Now, I’m not entirely sure the market’s interpretation of the RBA minutes is right. I hope it is, but the problem is economic policy is so opaque at the moment – the exchange rate target was never really announced, so the market was left to deduce that the currency was the target and will still be left to deduce when the central bank stops targeting it.

This is no good thing. All we know is that the Reserve Bank is still of the mistaken view that the exchange rate is too high. This is wrong – and readers should note that no evidence of this exists. How is it ‘too high’? Growth is sub-trend, sure. But why is growth sub-trend? Do they think a lower exchange rate will lift consumer spending? How will it lift non-mining investment? How will a lower Australian dollar help the housing industry?

It won’t, obviously. In fact it, would hurt on every single point. This is why the Reserve Bank’s statements on the Australian dollar are wrong. More than wrong, they are dangerous.

I’d draw your attention to the great interview the KGB did with Professor Ross Garnaut yesterday. It’s a very interesting read, but I respectfully disagree with Garnaut on nearly every single point. What struck me most – and this is a general observation for those who want a lower dollar – is that no evidence is ever presented as to where the damage is being done exactly, and how the country would benefit. Anecdotes certainly don’t count when it comes to serious policy analysis – that simply degenerates into a tit for tat ‘he said she said’. The fact is, export growth is already strong even with our ‘overvalued’ dollar.

So what are the Reserve Bank and Garnaut hoping for exactly? It is merely assumed that a weaker currency would be great, and this isn’t correct in every circumstance. It’s a fairly serious deficiency, especially from the central bank, to fail in making the case as to how a lower exchange rate would benefit – in net terms – when export growth is already strong and when it won’t help lift consumer spending, non-mining investment or housing.

It would in fact be an unmitigated disaster if we had a currency around the 60 cent mark, as Garnaut suggests, and the fact that there are so many policy contradictions around that point should alert people to the inherent flaws of these statements. This is very dangerous talk.

Anyway, back to the price action! The Australian dollar did push a little higher overnight as mentioned, while currency action elsewhere was non-descript. The euro was 20 pips or so higher at 1.3530 and the yen is at 100.2. There wasn’t much to be said on rates – the US 10-year yield was up 1 bps or so to 2.7 per cent.

Turning to global equities, markets dipped a bit, more so in Europe with the S&P500 only off 0.2 per cent (1788) at the time of writing. The Dow was then flat (15,974) while the Nasdaq was down 0.5 per cent (3931). Not much that I could see that was driving action – utilities, industrials and tech were the key under-performers – there was no data to speak of and it could be the case that punters are waiting to see what Fed chairman Ben Bernanke has to say this morning when he speaks at 1100 AEDT.

I’m a bit surprised at the extent of the sell-off in Europe to be honest. The Dax was down 0.4 per cent, the CaC off 1.1 per cent and the FTSE100 fell 0.4 per cent. But this is on the back of some decent economic data from the ZEW survey. The German ZEW sentiment index rose to 54.6 in November from 52.8 – a modest increase perhaps but it’s well above the average of 24 and the highest level in four years. The sentiment index for the eurozone as a whole is at its highest since 2006!

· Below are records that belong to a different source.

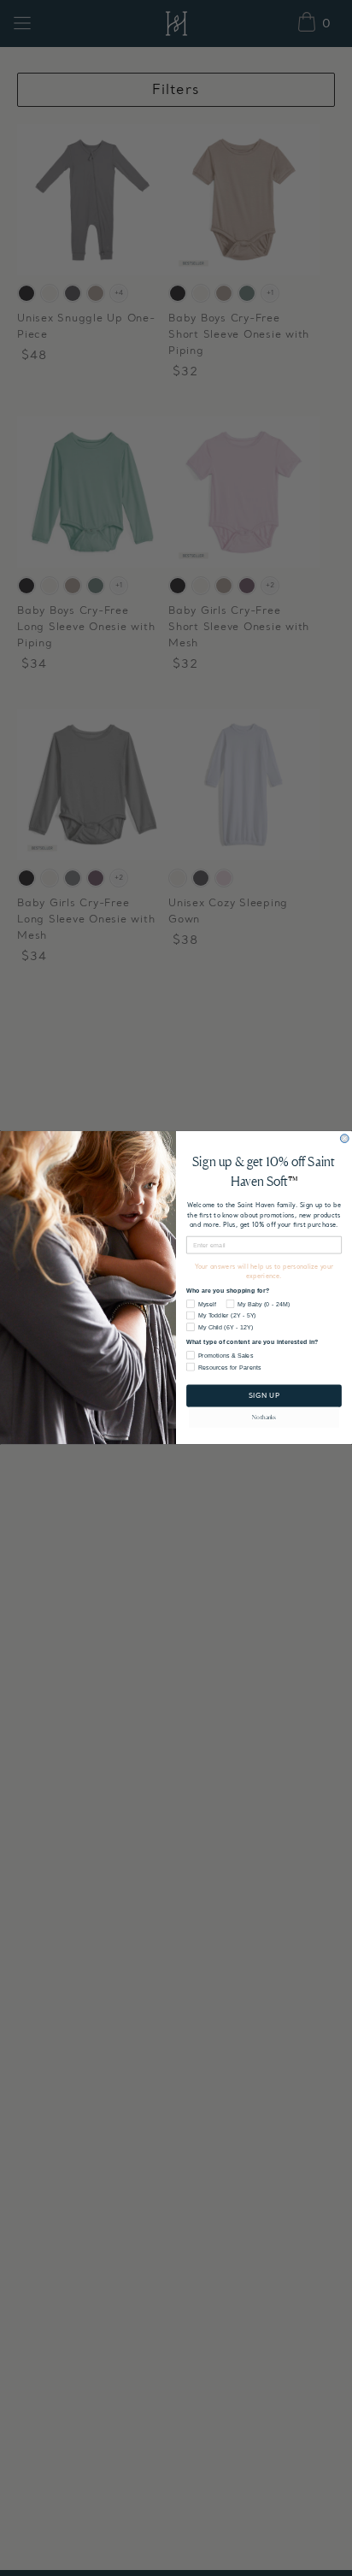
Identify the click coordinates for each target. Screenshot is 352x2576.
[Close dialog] (344, 1139)
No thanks (264, 1417)
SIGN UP (264, 1396)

Outside of that there wasn’t much. For the remaining price action, commodities posted very modest gains with gold up smalls ($1274), copper up 0.2 per cent and crude was 0.3 per cent higher on West Texas Intermediate ($93.35) and down 1.1 per cent on Brent ($106.9). News flow wise there wasn’t much.

For our market today it should be quiet unless Bernanke says something amazing. In the absence of that, the SPI points to a 0.5 per cent fall, and there’s not much news or dataflow otherwise for our session. Tonight it’s busy though. US retail sales take centre stage and we also see US consumer price inflation data, existing home sales and business inventories.

Have a great day… 

Adam Carr is a leading market economist.